The presented simulation scenarios could additionally be enhanced by including several other aspects that were not included. In our simulations, no sexual reproduction took place, possibly slowing down the emergence of optimal trait combinations due to the lack of recombination. It was shown that sexual reproduction can be an important aspect in withstanding climatic stress. Trant et al. (2018), for example, show that in black spruce sexual reproduction adapts faster to climatic conditions than clonal reproduction. This could mean that the influence of spatial or temporal heterogeneity on the evolution of the environmental niche and dispersal could change if sexual reproduction were to be included. We also did not consider the other two phases of dispersal, immigration and establishment, which also play an important role in colonization of new habitat. It was, e.g., shown that successful establishment was the key factor for successful dispersal at treeline ecotones (Crofts and Brown 2020; Kambo and Danby 2018; Paal et al. 2020). In our model individuals that emigrate either immediately die or successfully immigrate and establish, the risks of all stages of dispersal are implicitly included. The evolution of the environmental niche and dispersal could of course also be influenced by competition with or facilitation by other species, which was not accounted for in our study. Vespa et al. (2018) argue that the increased dispersal of forest tree species into plantations with increasing age of the plantations is most likely due to the return of bats and birds into the plantations and surrounding forest, which facilitate the dispersal of more diverse seeds.
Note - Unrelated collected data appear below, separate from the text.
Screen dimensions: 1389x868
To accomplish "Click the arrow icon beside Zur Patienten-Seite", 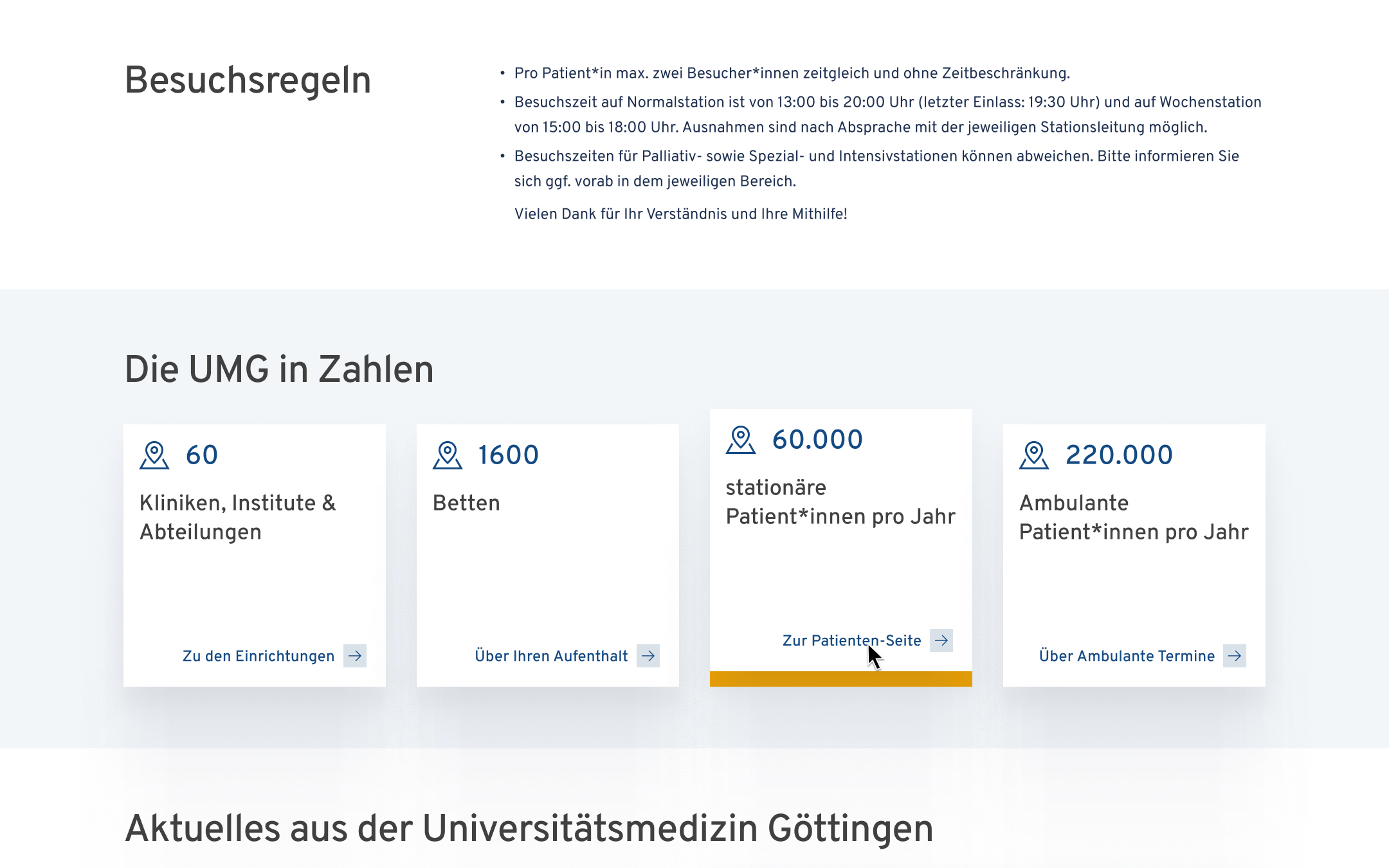I will click(x=941, y=640).
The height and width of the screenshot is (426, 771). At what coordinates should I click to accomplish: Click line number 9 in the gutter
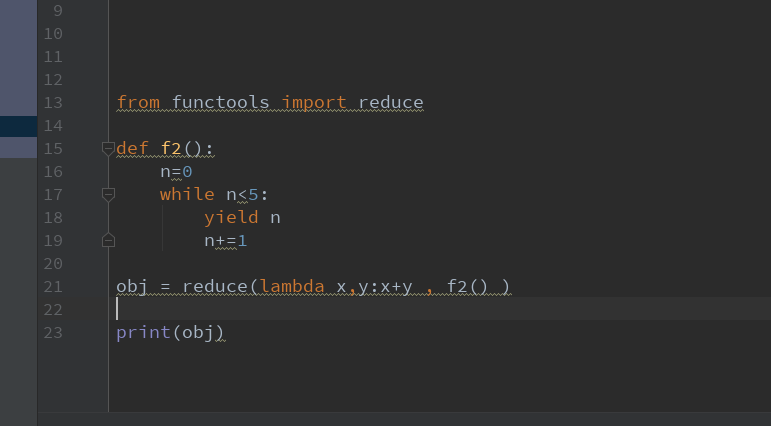tap(55, 11)
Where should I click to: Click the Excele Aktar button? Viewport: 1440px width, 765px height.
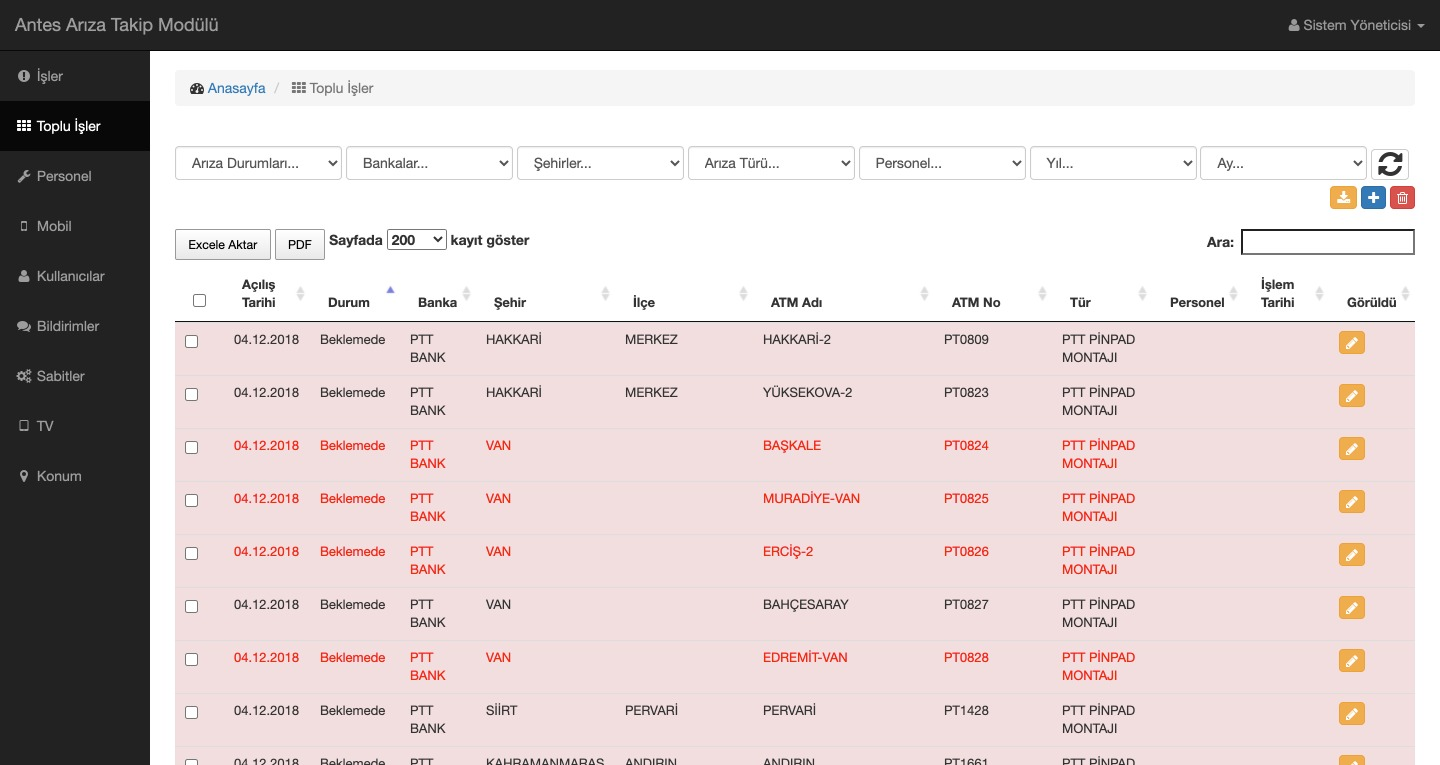coord(222,244)
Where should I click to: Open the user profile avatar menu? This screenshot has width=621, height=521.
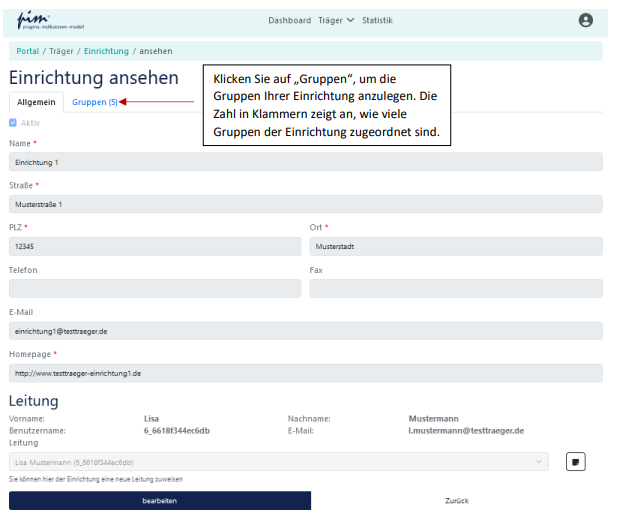click(586, 20)
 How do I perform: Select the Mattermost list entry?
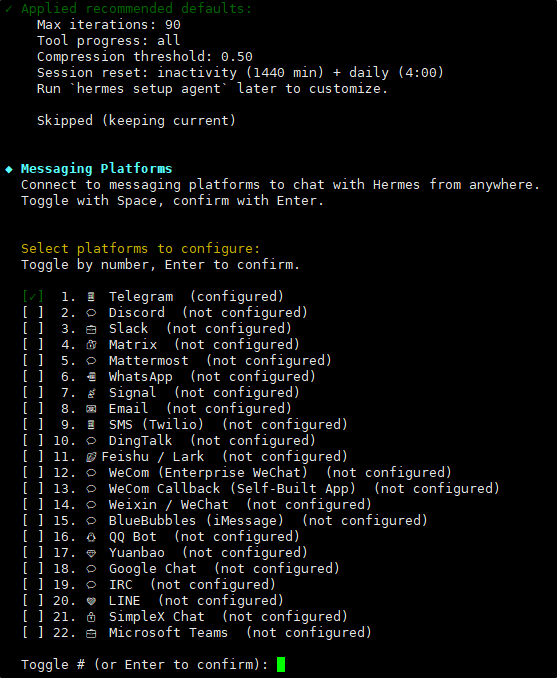(177, 361)
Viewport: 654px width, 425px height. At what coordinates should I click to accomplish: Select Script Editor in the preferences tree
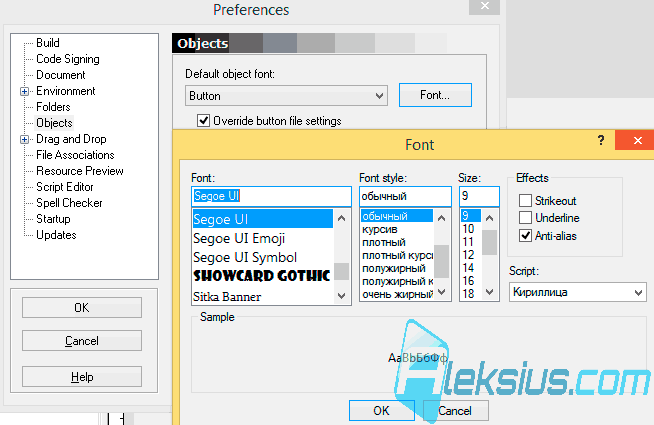pos(65,187)
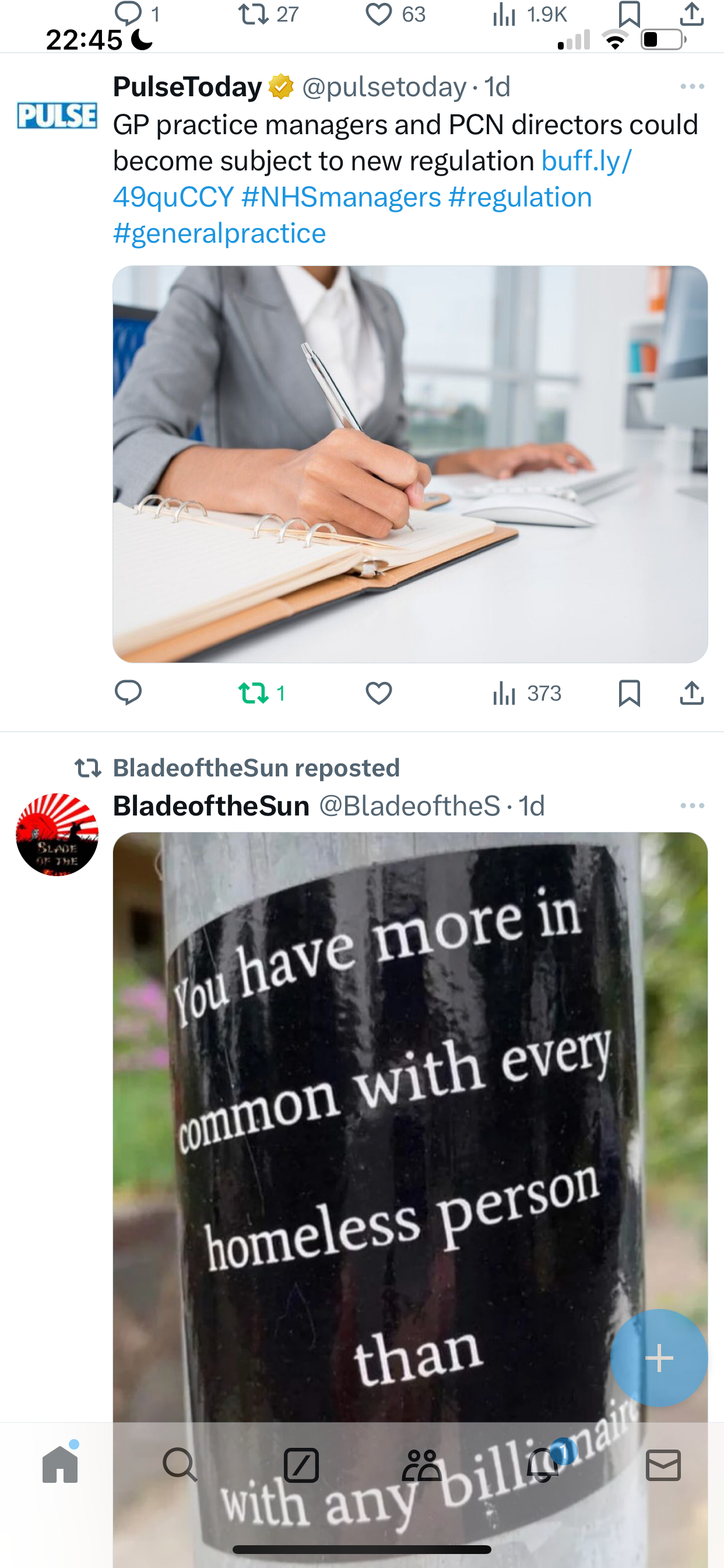724x1568 pixels.
Task: Open the #NHSmanagers hashtag
Action: tap(340, 197)
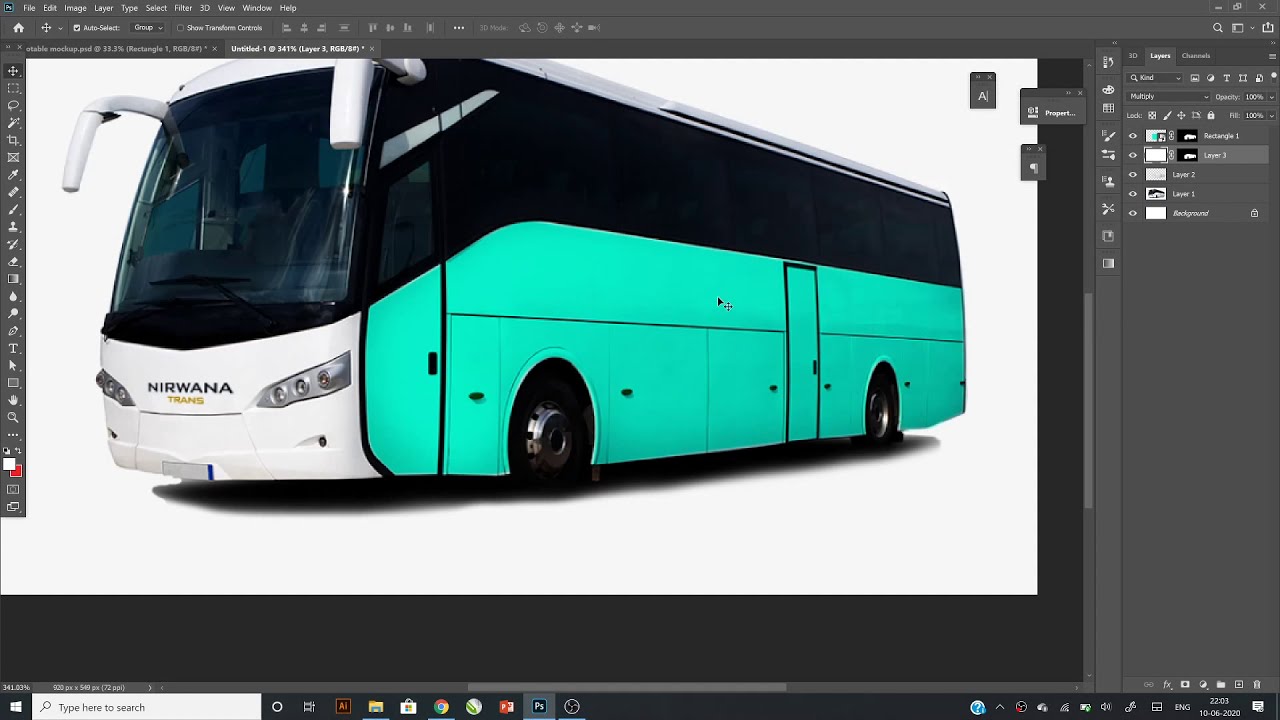The width and height of the screenshot is (1280, 720).
Task: Open the Multiply blending mode dropdown
Action: tap(1207, 97)
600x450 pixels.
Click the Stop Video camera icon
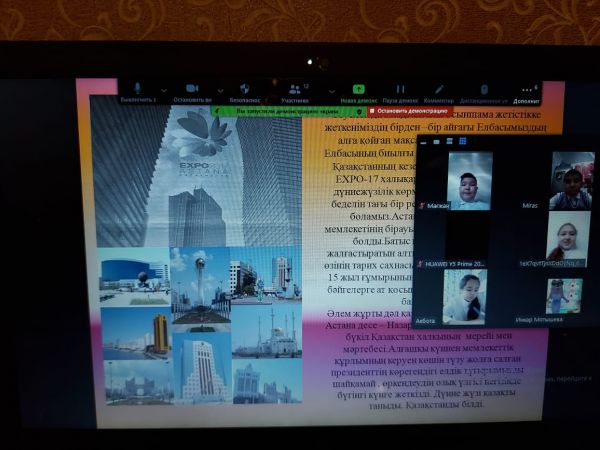point(192,89)
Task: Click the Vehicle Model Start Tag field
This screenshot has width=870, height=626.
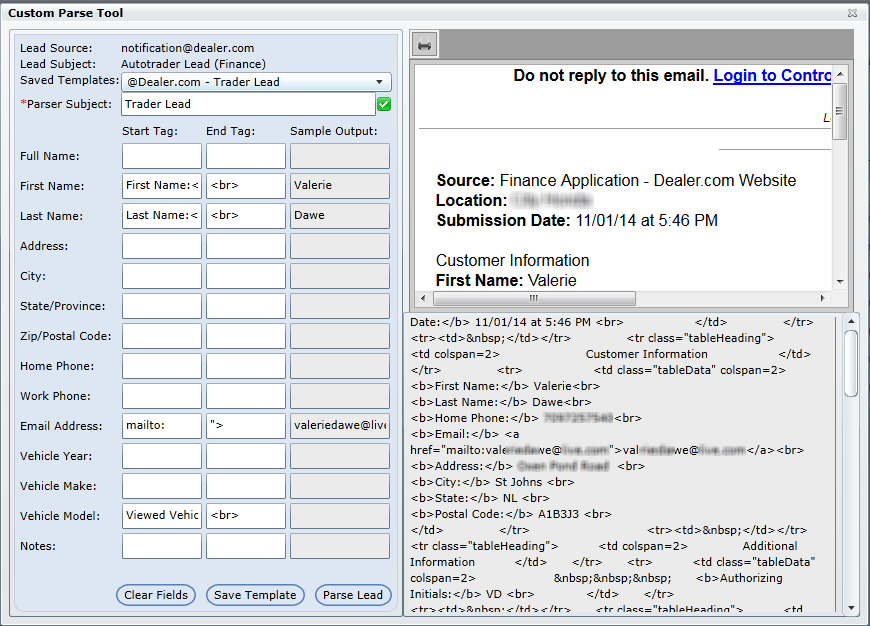Action: [162, 516]
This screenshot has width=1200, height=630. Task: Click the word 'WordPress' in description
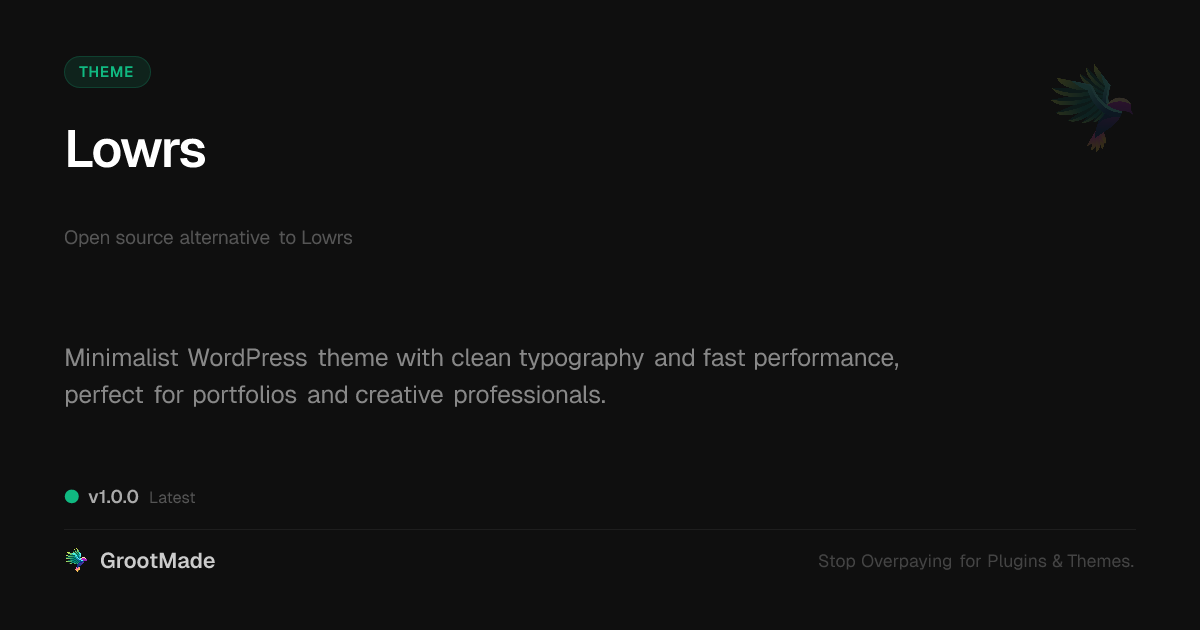[248, 358]
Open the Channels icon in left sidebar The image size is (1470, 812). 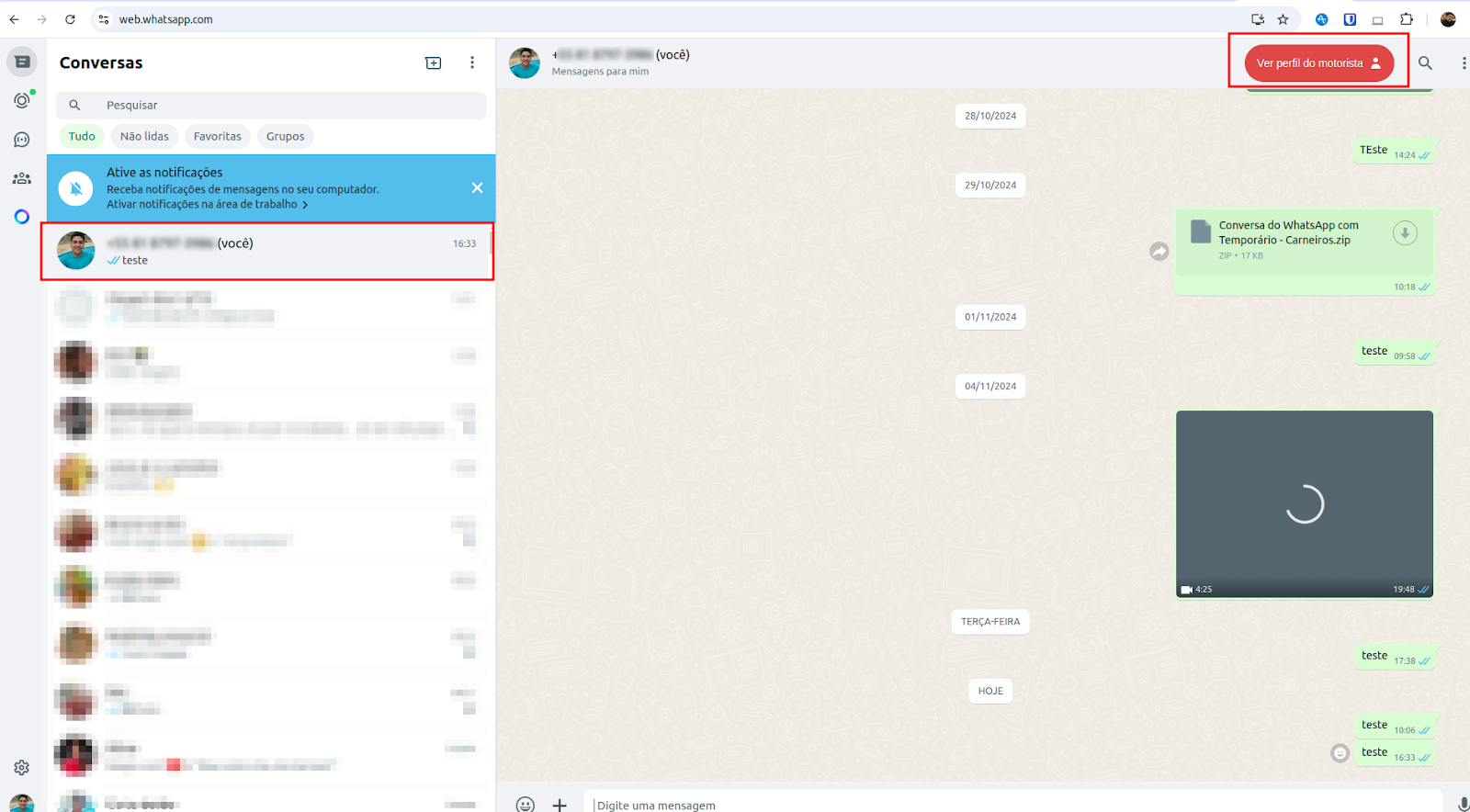point(22,140)
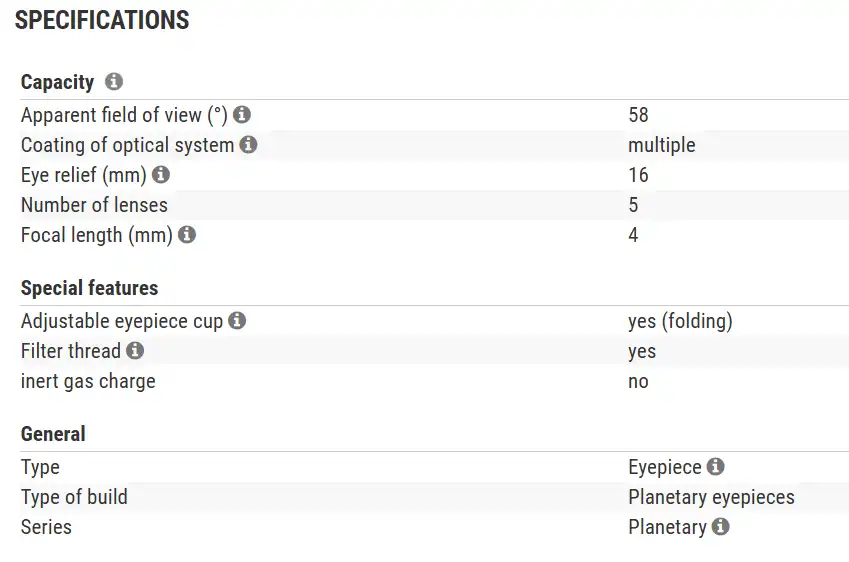Select the Planetary eyepieces build value
This screenshot has height=562, width=849.
click(x=711, y=497)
Nevertheless, our simulations suggest that there is also selection against dispersal at ecotones independent of possible mechanistic limitations.

Conclusions

Overall, we show that the landscape structure is paramount in the evolution of dispersal, especially when considering the differing degrees of spatial variance compared to temporal variance, but also when accounting for the patterns in which habitat is distributed across the landscape. With the ongoing land use change more research into this topic could also help shed light on the difficulties species might face under the change from landscapes characterized by gradual ecotones to landscapes with sharp edged ecotones, as they particularly occur in agricultural and urban settings.